Tuesday, October 25, 2011
The peril of distributive injustice in Papua
The recent flare-up in Timika, Papua, has raised questions not simply about the labor disputes at PT Freeport Indonesia, but also about the long-standing problem of welfare and equal distribution of wealth and opportunity for indigenous Papuans to exploit their land.
Elsewhere, the country’s frontiers of Tanjung Datuk and Camar Bulan in West Kalimantan have allegedly been occupied by neighboring Malaysia.
Nevertheless, the problem does not stop there, since issues over the quality of life of Indonesian citizens are also emerging. Jealousy is inevitable when one sees that his neighbor’s grass looks greener than his own.
These two situations clearly describe the same nuance that exists in some of our provinces. Our fellow citizens in remote areas are desperately in need of the state’s attention, particularly in terms of social welfare.

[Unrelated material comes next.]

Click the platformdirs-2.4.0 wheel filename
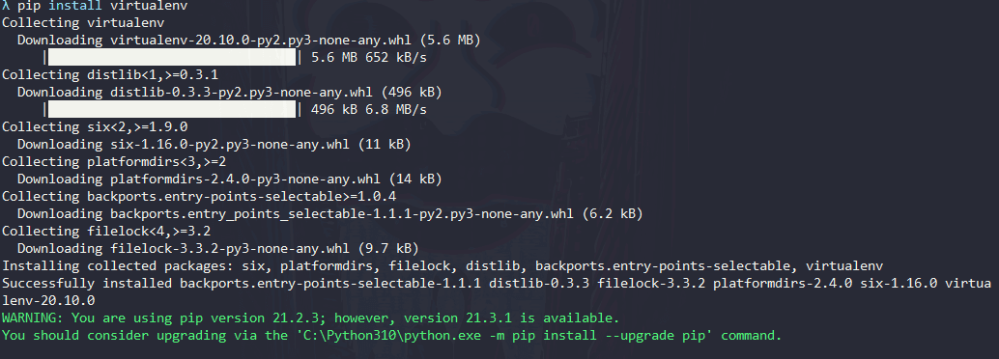999x359 pixels. pos(245,179)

It is also a fact that, in an attempt to appeal against what is happening on their land, many Papuan people keep questioning the status of Indonesia’s sovereignty. This certainly could be regarded as a peril to our national integrity.

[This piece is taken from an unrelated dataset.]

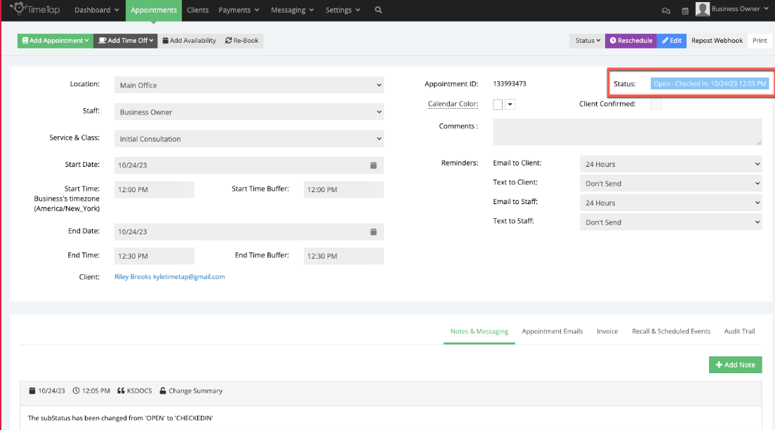The image size is (775, 430).
Task: Click the calendar icon in top header
Action: 684,11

Learning from those phenomena, we can thus assume that distributive (in)justice is closely close related to certain claims to statehood. American philosopher, Robert Nozick, once opined, “The complete principle of distributive justice would say simply that a distribution is just if everyone is entitled to the holdings they possess under the distribution.”
From a human rights perspective, all people should be able to freely pursue their economic, social and cultural development.
To support this argument, much research has concluded that economic oppression as a form of material self-interest may lead to considerations of secession. This includes situations in poorer regions in Sri Lanka, East Timor, Quebec, Scotland, Corsica and Bangladesh.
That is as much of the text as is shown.